> [Passage provided]
* begin *

Another brilliant piece from a GUNNAS WRITING MASTERCLASS writer

The laughter stung more than the impact as I lay on the asphalt- my arm sandwiched between the ground and my body. The loud guffaws from the passing car ebbed away as I stood and picked out the tiny stones imprinted in my arm and realized my elbow was pretty bloody sore.

My husband broke into a trot pushing the pram with my baby girl to catch up and see if I was ok. The towering pines that stand sentinel over the Manly beachfront litter pine fronds over the grass and bike path below them. One pine frond had halted my skateboard and catapulted me skyward and then downward. Bam! Hello bitumen and broken elbow.

I was quite unprepared for the reprimands and scolding I received from friends, family and strangers. “You’re a mother now. You shouldn’t be skateboarding a month or two after giving birth!” was the general accord. One friend admonished “It serves you right!”. It was my body and I’d paid the price, yet what I did seemed to really bother people. As a new mother, God forbid I should do anything joyous and active that made me feel alive. Best I sit on the couch scoffing Tim-Tams watching Dexter. Now I love nothing more than a great box set and some Cookies and Cream Connoisseur ice cream, but I want more from life than that. And skateboarding and surfing motivate me to eat healthier and exercise regularly. After I had my first child, rather than batten down the hatches and hole myself up at home, I wanted to try new things, learn and grow. Having my daughter inspired me! I wanted to show her that you can put your mind to doing what your heart so desires.

* end *

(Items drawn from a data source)
* begin *

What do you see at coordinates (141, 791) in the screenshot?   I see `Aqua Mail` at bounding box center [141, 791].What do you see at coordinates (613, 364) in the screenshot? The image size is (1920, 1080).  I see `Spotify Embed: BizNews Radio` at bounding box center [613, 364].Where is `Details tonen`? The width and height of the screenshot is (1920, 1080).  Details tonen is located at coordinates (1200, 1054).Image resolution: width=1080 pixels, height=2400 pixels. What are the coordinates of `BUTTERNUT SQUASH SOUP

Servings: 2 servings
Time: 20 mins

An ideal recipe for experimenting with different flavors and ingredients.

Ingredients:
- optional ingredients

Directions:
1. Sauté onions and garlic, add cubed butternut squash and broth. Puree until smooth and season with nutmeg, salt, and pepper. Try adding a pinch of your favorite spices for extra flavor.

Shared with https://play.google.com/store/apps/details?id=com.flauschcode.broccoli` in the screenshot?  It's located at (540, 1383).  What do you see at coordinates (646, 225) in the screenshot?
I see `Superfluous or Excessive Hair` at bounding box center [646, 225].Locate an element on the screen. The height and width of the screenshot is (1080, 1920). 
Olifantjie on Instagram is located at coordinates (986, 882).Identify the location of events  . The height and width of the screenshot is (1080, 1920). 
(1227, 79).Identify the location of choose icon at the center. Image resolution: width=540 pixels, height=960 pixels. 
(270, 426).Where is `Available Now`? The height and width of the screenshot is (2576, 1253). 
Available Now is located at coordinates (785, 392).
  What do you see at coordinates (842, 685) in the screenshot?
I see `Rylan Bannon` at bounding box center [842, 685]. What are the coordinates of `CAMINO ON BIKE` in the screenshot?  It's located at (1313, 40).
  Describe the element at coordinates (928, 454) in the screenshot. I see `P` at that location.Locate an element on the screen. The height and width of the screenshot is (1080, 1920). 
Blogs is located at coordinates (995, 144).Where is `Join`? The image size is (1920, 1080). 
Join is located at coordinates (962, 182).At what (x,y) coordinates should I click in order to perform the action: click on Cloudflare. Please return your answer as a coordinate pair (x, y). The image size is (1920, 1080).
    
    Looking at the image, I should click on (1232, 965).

* end *

> [To be done] Reproduce the part of the skateboarding essay between "The laughter stung" and "and broken elbow.", inclusive, word for word. These lines were taken from a separate source.

> [Expected output]
The laughter stung more than the impact as I lay on the asphalt- my arm sandwiched between the ground and my body. The loud guffaws from the passing car ebbed away as I stood and picked out the tiny stones imprinted in my arm and realized my elbow was pretty bloody sore.

My husband broke into a trot pushing the pram with my baby girl to catch up and see if I was ok. The towering pines that stand sentinel over the Manly beachfront litter pine fronds over the grass and bike path below them. One pine frond had halted my skateboard and catapulted me skyward and then downward. Bam! Hello bitumen and broken elbow.